[Collected data entries]
▽

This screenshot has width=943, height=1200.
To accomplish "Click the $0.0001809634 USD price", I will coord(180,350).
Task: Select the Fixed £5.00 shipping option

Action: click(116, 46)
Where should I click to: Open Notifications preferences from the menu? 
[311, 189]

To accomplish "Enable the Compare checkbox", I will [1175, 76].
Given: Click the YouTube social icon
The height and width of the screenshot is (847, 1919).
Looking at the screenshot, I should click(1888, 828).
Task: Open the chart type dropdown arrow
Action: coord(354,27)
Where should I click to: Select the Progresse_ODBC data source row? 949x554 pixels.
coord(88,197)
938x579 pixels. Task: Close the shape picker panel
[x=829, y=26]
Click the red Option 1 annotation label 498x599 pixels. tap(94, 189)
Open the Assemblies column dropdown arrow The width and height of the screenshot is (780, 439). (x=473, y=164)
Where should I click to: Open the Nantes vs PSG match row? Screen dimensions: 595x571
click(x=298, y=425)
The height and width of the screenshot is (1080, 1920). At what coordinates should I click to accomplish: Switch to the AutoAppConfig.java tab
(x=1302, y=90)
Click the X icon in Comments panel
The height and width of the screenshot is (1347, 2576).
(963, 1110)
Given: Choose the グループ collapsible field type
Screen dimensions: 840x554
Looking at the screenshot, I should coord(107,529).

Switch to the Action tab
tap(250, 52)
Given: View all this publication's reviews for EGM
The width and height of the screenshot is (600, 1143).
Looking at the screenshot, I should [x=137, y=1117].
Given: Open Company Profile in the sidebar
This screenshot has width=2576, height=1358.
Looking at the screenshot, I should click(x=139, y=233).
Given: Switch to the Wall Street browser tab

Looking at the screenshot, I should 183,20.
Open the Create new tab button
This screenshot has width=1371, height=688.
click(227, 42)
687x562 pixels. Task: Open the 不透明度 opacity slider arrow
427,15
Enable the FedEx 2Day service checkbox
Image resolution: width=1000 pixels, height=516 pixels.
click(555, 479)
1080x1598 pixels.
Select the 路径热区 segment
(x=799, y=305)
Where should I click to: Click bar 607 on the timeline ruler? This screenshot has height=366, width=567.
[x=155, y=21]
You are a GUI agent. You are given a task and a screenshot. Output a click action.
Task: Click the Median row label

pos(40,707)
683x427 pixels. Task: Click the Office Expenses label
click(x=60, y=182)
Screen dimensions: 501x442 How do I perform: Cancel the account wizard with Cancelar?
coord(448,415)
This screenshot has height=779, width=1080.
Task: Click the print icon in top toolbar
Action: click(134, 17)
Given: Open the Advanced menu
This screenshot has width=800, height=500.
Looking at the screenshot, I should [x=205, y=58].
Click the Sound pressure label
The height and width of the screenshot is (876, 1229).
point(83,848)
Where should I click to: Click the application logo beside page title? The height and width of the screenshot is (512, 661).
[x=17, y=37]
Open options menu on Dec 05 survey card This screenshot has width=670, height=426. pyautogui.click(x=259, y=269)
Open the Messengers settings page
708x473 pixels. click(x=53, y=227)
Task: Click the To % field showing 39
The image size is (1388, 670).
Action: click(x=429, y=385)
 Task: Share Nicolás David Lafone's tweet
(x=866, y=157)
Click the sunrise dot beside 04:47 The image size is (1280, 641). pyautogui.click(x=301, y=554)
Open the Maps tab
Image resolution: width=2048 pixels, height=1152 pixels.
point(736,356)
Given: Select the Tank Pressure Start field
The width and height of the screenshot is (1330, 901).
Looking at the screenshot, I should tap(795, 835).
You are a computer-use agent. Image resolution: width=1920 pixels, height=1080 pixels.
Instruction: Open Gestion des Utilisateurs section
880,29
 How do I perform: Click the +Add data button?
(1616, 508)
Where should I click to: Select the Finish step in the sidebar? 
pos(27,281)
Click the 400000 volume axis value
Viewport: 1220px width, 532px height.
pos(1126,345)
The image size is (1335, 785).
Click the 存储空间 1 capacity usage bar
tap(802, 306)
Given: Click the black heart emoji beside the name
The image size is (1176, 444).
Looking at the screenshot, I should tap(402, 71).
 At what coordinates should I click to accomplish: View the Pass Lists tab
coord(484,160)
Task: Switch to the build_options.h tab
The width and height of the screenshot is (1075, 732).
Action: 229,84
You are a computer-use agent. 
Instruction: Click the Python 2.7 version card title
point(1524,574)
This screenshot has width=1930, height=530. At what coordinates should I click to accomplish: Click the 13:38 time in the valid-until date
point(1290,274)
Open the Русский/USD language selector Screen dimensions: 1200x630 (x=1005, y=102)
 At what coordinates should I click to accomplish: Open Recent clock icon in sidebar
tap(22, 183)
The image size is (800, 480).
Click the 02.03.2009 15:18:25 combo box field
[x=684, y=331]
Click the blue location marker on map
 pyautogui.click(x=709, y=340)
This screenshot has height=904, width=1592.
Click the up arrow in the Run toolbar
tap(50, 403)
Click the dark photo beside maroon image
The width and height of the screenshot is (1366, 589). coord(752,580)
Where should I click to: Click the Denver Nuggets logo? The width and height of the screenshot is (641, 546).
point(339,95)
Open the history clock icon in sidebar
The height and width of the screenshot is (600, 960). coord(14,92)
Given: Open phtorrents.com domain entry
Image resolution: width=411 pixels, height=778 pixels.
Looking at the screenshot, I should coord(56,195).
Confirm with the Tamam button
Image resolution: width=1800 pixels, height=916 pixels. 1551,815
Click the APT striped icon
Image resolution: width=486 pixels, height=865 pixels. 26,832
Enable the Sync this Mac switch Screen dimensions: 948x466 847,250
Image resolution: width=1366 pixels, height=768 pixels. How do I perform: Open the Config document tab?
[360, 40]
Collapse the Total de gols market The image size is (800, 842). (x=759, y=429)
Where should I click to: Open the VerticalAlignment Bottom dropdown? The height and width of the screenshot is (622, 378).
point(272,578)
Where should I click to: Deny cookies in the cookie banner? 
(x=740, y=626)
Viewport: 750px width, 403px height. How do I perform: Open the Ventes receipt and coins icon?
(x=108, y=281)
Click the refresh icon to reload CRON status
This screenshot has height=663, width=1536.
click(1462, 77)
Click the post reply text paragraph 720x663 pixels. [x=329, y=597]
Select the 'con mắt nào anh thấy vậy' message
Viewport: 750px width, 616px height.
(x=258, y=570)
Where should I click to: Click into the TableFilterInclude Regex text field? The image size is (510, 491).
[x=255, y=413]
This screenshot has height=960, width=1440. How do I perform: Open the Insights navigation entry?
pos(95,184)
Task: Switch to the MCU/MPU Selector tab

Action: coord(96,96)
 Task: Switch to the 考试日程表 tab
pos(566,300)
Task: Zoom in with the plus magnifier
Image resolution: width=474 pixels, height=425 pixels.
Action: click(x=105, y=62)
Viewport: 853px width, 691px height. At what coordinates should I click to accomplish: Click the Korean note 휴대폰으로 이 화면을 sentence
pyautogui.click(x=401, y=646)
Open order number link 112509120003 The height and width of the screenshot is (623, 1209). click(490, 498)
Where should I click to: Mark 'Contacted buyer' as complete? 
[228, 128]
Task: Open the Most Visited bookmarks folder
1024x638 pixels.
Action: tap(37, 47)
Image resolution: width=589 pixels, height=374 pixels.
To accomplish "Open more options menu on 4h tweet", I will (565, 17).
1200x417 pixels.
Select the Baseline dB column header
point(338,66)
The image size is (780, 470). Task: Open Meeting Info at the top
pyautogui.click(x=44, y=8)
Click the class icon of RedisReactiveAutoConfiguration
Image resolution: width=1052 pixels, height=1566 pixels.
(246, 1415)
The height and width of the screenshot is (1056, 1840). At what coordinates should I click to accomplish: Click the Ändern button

△

Set exercise = Convert every line of the rows above into a JSON list of strings, one string per line, omitting blank lines.

Output for this exercise =
[
  "This screenshot has width=943, height=1200.",
  "To accomplish \"Click the $0.0001809634 USD price\", I will coord(180,350).",
  "Task: Select the Fixed £5.00 shipping option",
  "Action: click(116, 46)",
  "Where should I click to: Open Notifications preferences from the menu? ",
  "[311, 189]",
  "To accomplish \"Enable the Compare checkbox\", I will [1175, 76].",
  "Given: Click the YouTube social icon",
  "The height and width of the screenshot is (847, 1919).",
  "Looking at the screenshot, I should click(1888, 828).",
  "Task: Open the chart type dropdown arrow",
  "Action: coord(354,27)",
  "Where should I click to: Select the Progresse_ODBC data source row? 949x554 pixels.",
  "coord(88,197)",
  "938x579 pixels. Task: Close the shape picker panel",
  "[x=829, y=26]",
  "Click the red Option 1 annotation label 498x599 pixels. tap(94, 189)",
  "Open the Assemblies column dropdown arrow The width and height of the screenshot is (780, 439). (x=473, y=164)",
  "Where should I click to: Open the Nantes vs PSG match row? Screen dimensions: 595x571",
  "click(x=298, y=425)",
  "The height and width of the screenshot is (1080, 1920). At what coordinates should I click to accomplish: Switch to the AutoAppConfig.java tab",
  "(x=1302, y=90)",
  "Click the X icon in Comments panel",
  "The height and width of the screenshot is (1347, 2576).",
  "(963, 1110)",
  "Given: Choose the グループ collapsible field type",
  "Screen dimensions: 840x554",
  "Looking at the screenshot, I should coord(107,529).",
  "Switch to the Action tab",
  "tap(250, 52)",
  "Given: View all this publication's reviews for EGM",
  "The width and height of the screenshot is (600, 1143).",
  "Looking at the screenshot, I should [x=137, y=1117].",
  "Given: Open Company Profile in the sidebar",
  "This screenshot has width=2576, height=1358.",
  "Looking at the screenshot, I should click(x=139, y=233).",
  "Given: Switch to the Wall Street browser tab",
  "Looking at the screenshot, I should 183,20.",
  "Open the Create new tab button",
  "This screenshot has width=1371, height=688.",
  "click(227, 42)",
  "687x562 pixels. Task: Open the 不透明度 opacity slider arrow",
  "427,15",
  "Enable the FedEx 2Day service checkbox",
  "Image resolution: width=1000 pixels, height=516 pixels.",
  "click(555, 479)",
  "1080x1598 pixels.",
  "Select the 路径热区 segment",
  "(x=799, y=305)",
  "Where should I click to: Click bar 607 on the timeline ruler? This screenshot has height=366, width=567.",
  "[x=155, y=21]",
  "You are a GUI agent. You are given a task and a screenshot. Output a click action.",
  "Task: Click the Median row label",
  "pos(40,707)",
  "683x427 pixels. Task: Click the Office Expenses label",
  "click(x=60, y=182)",
  "Screen dimensions: 501x442 How do I perform: Cancel the account wizard with Cancelar?",
  "coord(448,415)",
  "This screenshot has height=779, width=1080.",
  "Task: Click the print icon in top toolbar",
  "Action: click(134, 17)",
  "Given: Open the Advanced menu",
  "This screenshot has width=800, height=500.",
  "Looking at the screenshot, I should [x=205, y=58].",
  "Click the Sound pressure label",
  "The height and width of the screenshot is (876, 1229).",
  "point(83,848)",
  "Where should I click to: Click the application logo beside page title? The height and width of the screenshot is (512, 661).",
  "[x=17, y=37]",
  "Open options menu on Dec 05 survey card This screenshot has width=670, height=426. pyautogui.click(x=259, y=269)",
  "Open the Messengers settings page",
  "708x473 pixels. click(x=53, y=227)",
  "Task: Click the To % field showing 39",
  "The image size is (1388, 670).",
  "Action: click(x=429, y=385)",
  " Task: Share Nicolás David Lafone's tweet",
  "(x=866, y=157)",
  "Click the sunrise dot beside 04:47 The image size is (1280, 641). pyautogui.click(x=301, y=554)",
  "Open the Maps tab",
  "Image resolution: width=2048 pixels, height=1152 pixels.",
  "point(736,356)",
  "Given: Select the Tank Pressure Start field",
  "The width and height of the screenshot is (1330, 901).",
  "Looking at the screenshot, I should tap(795, 835).",
  "You are a computer-use agent. Image resolution: width=1920 pixels, height=1080 pixels.",
  "Instruction: Open Gestion des Utilisateurs section",
  "880,29",
  " How do I perform: Click the +Add data button?",
  "(1616, 508)",
  "Where should I click to: Select the Finish step in the sidebar? ",
  "pos(27,281)",
  "Click the 400000 volume axis value",
  "Viewport: 1220px width, 532px height.",
  "pos(1126,345)",
  "The image size is (1335, 785).",
  "Click the 存储空间 1 capacity usage bar",
  "tap(802, 306)",
  "Given: Click the black heart emoji beside the name",
  "The image size is (1176, 444).",
  "Looking at the screenshot, I should tap(402, 71).",
  " At what coordinates should I click to accomplish: View the Pass Lists tab",
  "coord(484,160)",
  "Task: Switch to the build_options.h tab",
  "The width and height of the screenshot is (1075, 732).",
  "Action: 229,84",
  "You are a computer-use agent. ",
  "Instruction: Click the Python 2.7 version card title",
  "point(1524,574)",
  "This screenshot has width=1930, height=530. At what coordinates should I click to accomplish: Click the 13:38 time in the valid-until date",
  "point(1290,274)",
  "Open the Русский/USD language selector Screen dimensions: 1200x630 (x=1005, y=102)",
  " At what coordinates should I click to accomplish: Open Recent clock icon in sidebar",
  "tap(22, 183)",
  "The image size is (800, 480).",
  "Click the 02.03.2009 15:18:25 combo box field",
  "[x=684, y=331]",
  "Click the blue location marker on map",
  " pyautogui.click(x=709, y=340)",
  "This screenshot has height=904, width=1592.",
  "Click the up arrow in the Run toolbar",
  "tap(50, 403)",
  "Click the dark photo beside maroon image",
  "The width and height of the screenshot is (1366, 589). coord(752,580)",
  "Where should I click to: Click the Denver Nuggets logo? The width and height of the screenshot is (641, 546).",
  "point(339,95)",
  "Open the history clock icon in sidebar",
  "The height and width of the screenshot is (600, 960). coord(14,92)",
  "Given: Open phtorrents.com domain entry",
  "Image resolution: width=411 pixels, height=778 pixels.",
  "Looking at the screenshot, I should coord(56,195).",
  "Confirm with the Tamam button",
  "Image resolution: width=1800 pixels, height=916 pixels. 1551,815",
  "Click the APT striped icon",
  "Image resolution: width=486 pixels, height=865 pixels. 26,832",
  "Enable the Sync this Mac switch Screen dimensions: 948x466 847,250",
  "Image resolution: width=1366 pixels, height=768 pixels. How do I perform: Open the Config document tab?",
  "[360, 40]",
  "Collapse the Total de gols market The image size is (800, 842). (x=759, y=429)",
  "Where should I click to: Open the VerticalAlignment Bottom dropdown? The height and width of the screenshot is (622, 378).",
  "point(272,578)",
  "Where should I click to: Deny cookies in the cookie banner? ",
  "(x=740, y=626)",
  "Viewport: 750px width, 403px height. How do I perform: Open the Ventes receipt and coins icon?",
  "(x=108, y=281)",
  "Click the refresh icon to reload CRON status",
  "This screenshot has height=663, width=1536.",
  "click(1462, 77)",
  "Click the post reply text paragraph 720x663 pixels. [x=329, y=597]",
  "Select the 'con mắt nào anh thấy vậy' message",
  "Viewport: 750px width, 616px height.",
  "(x=258, y=570)",
  "Where should I click to: Click into the TableFilterInclude Regex text field? The image size is (510, 491).",
  "[x=255, y=413]",
  "This screenshot has height=960, width=1440. How do I perform: Open the Insights navigation entry?",
  "pos(95,184)",
  "Task: Switch to the MCU/MPU Selector tab",
  "Action: coord(96,96)",
  " Task: Switch to the 考试日程表 tab",
  "pos(566,300)",
  "Task: Zoom in with the plus magnifier",
  "Image resolution: width=474 pixels, height=425 pixels.",
  "Action: click(x=105, y=62)",
  "Viewport: 853px width, 691px height. At what coordinates should I click to accomplish: Click the Korean note 휴대폰으로 이 화면을 sentence",
  "pyautogui.click(x=401, y=646)",
  "Open order number link 112509120003 The height and width of the screenshot is (623, 1209). click(490, 498)",
  "Where should I click to: Mark 'Contacted buyer' as complete? ",
  "[228, 128]",
  "Task: Open the Most Visited bookmarks folder",
  "1024x638 pixels.",
  "Action: tap(37, 47)",
  "Image resolution: width=589 pixels, height=374 pixels.",
  "To accomplish \"Open more options menu on 4h tweet\", I will (565, 17).",
  "1200x417 pixels.",
  "Select the Baseline dB column header",
  "point(338,66)",
  "The image size is (780, 470). Task: Open Meeting Info at the top",
  "pyautogui.click(x=44, y=8)",
  "Click the class icon of RedisReactiveAutoConfiguration",
  "Image resolution: width=1052 pixels, height=1566 pixels.",
  "(246, 1415)",
  "The height and width of the screenshot is (1056, 1840). At what coordinates should I click to accomplish: Click the Ändern button"
]